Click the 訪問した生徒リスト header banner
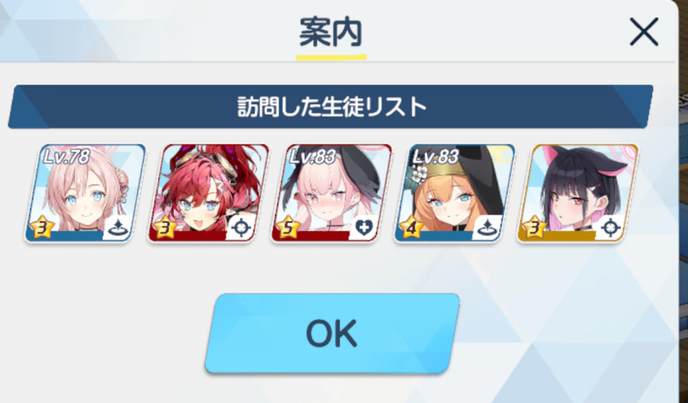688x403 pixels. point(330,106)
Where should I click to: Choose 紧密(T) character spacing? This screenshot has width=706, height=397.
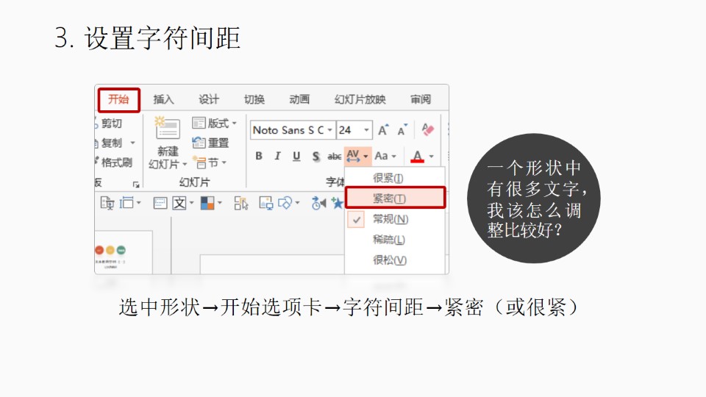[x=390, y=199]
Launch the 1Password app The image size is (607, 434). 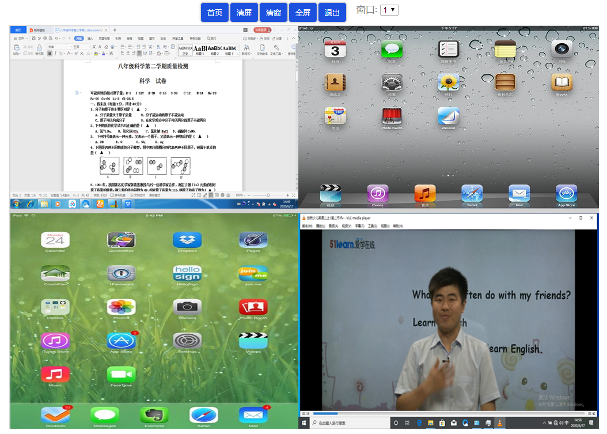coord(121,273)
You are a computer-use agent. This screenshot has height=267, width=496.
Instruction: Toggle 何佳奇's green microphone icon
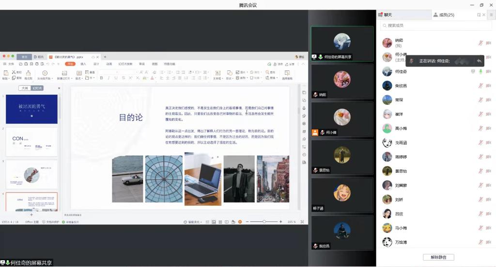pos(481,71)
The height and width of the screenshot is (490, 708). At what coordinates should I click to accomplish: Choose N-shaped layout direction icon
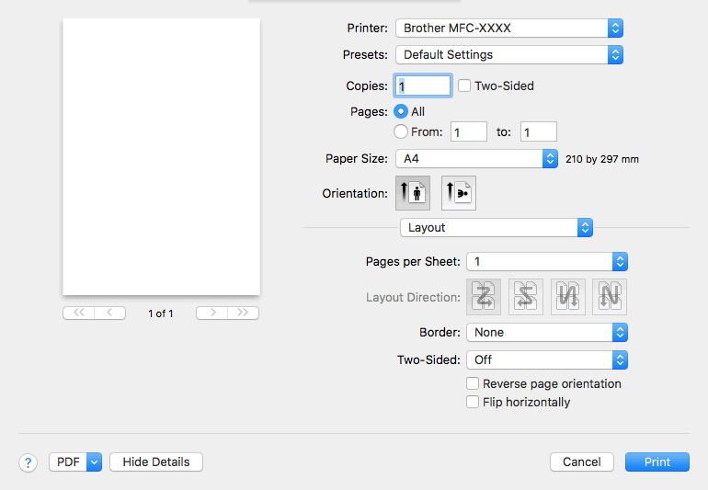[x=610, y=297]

Work required
Rescale the stretch from the line containing "You are a computer-use" through the end of the records, both ends included, and give only those lines again, requests included, with every click coordinate in the answers multiplied by 0.5 and rounded to a whole number, halves rounded up. Leave the pictures out of your answer.

The completed task
You are a computer-use agent. This screenshot has height=267, width=496.
Instruction: Toggle 何佳奇's green microphone icon
pos(241,36)
The height and width of the screenshot is (490, 708). At what coordinates should I click to accomplish: Choose N-shaped layout direction icon
[x=305, y=149]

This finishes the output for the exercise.